Külliyeler Osmanlı Devleti’nde vakıf hukuku sistemini ve hayrat kavramını geliştirmek için ortaya çıktı, zamanla kurumlaştı. Türkiye Cumhuriyeti’nin kurulmasının ardından, tekke, zaviye ve türbelerin kapatılmasına ilişkin yasa ile 1925 tarihinde külliye dönemi kapandı.
2015 yılına gelindiğinde her ne hikmetse yüzyıl sonra Cumhurbaşkanlığı Sarayı'na Cumhurbaşkanlığı Külliyesi denilmeye başlandı. Ardından medyada, bazı cemaatlerin de külliyeleri olduğu, mezun verdikleri haberleri yayınlandı. 2018 yılı Aralık ayında ise tarihî Harput’a, Diyanet Külliyesi yapılacağı, inşası için ihaleye çıkıldığı yazıldı.
Oysa Harput’un tarihinde külliyeye rastlanmaz, Harput’ta çok sayıda mescit, köklü camiler olduğu gibi Kurşunlu medresesi, Sarahatun medresesi gibi medreseler vardı.
Elazığ’da doğmuş-büyümüş, Harput’a ilişkin pek çok yazılı kaynaktan Harput’un tarihini araştırmış, Elazığ sevdalısı biri olarak sormak istiyorum; Harput’un tarihî yapısına, mimarisine, kültürel dokusuna uygun olmayan, gayri iktisadi ve ölü bir yatırım olan, bugüne kadar halkın ödediği vergilerle milyonlarca harcama yapıldığı belirtilen ve daha ne kadar harcanacağı da bilinmeyen Diyanet Külliyesi yeri için neden tarihî Harput seçilmiştir?

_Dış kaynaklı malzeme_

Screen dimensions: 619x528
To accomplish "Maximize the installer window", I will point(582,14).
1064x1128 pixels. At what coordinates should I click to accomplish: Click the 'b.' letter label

Öte yandan 20 Ocak 2020 tarihinde Elazığ’da meydana gelen depremin ardından, ekonomik sıkıntıların yanı sıra mağduriyet, hukuksuzluk ve adaletsizlik gibi pek çok sorun yaşandığı belirtiliyor. Medyada hasarlı pek çok yapıya müdahale edilmediği halde hakkında “yıkım kararı” bulunmayan, çevresindeki nüfus yoğunluğu ile şehrin yükünü çeken Anadolu liselerinin yıkıldığı, deprem konutlarının dağıtımında haksızlıklar yapıldığı, tarihî Elazığ Halkevi’ -Öğretmenevi-nin gasp edildiği, çiftçinin ekip, biçemediği, esnafın siftah edemediği, insanların evine ekmek götüremediği gibi haberler yayınlandı.
Türkiye’de Cumhuriyeti’nin kuruluşundan beri yüzyıl boyunca din eğitimi de dâhil hayatın her alanında aklın ve bilimin ışığında eğitim veren devlet okullarında yoksul-zengin, kız - erkek ayırımı yapılmadan eğitim imkânı sunulmaktadır. Bu durumda Elazığ’da yıkım kararı olmadığı halde yıkılan ve yerine yenisi yapılmayan kaliteli eğitim verecek devlet okullarına ihtiyaç varken, Harput’un UNESCO Dünya Miras Listesi’ne girmesini ve Harput’un kültürel ve doğal mirasının korunmasını engelleyen, çağdaş dünyanın akıl, bilim ve irfanına uzak bir külliye tarihî Harput’a neden yapılır?
Ne yazık ki ülkemizde kendi kazanımları, kendi zenginlikleri için dini istismar eden, çıkar odaklı, çocukların ideolojik dönüşümlerini sağlamayı amaçlayan, sadakat üretmeye yönelik, siyasetle iç içe bir sistemin olduğunun yeterince anlaşıldığı bir dönemdeyiz!
Şunu da belirtmeliyim ki tarihî Harput’a hak ettiği duyarlılığı göstermeyen, Elazığ siyasetçilerinin, Elazığ’daki yetkili ve ilgili kurumların, Fırat Üniversitesi bilim insanlarının ve de sivil toplum kuruluşlarının vebali vardır!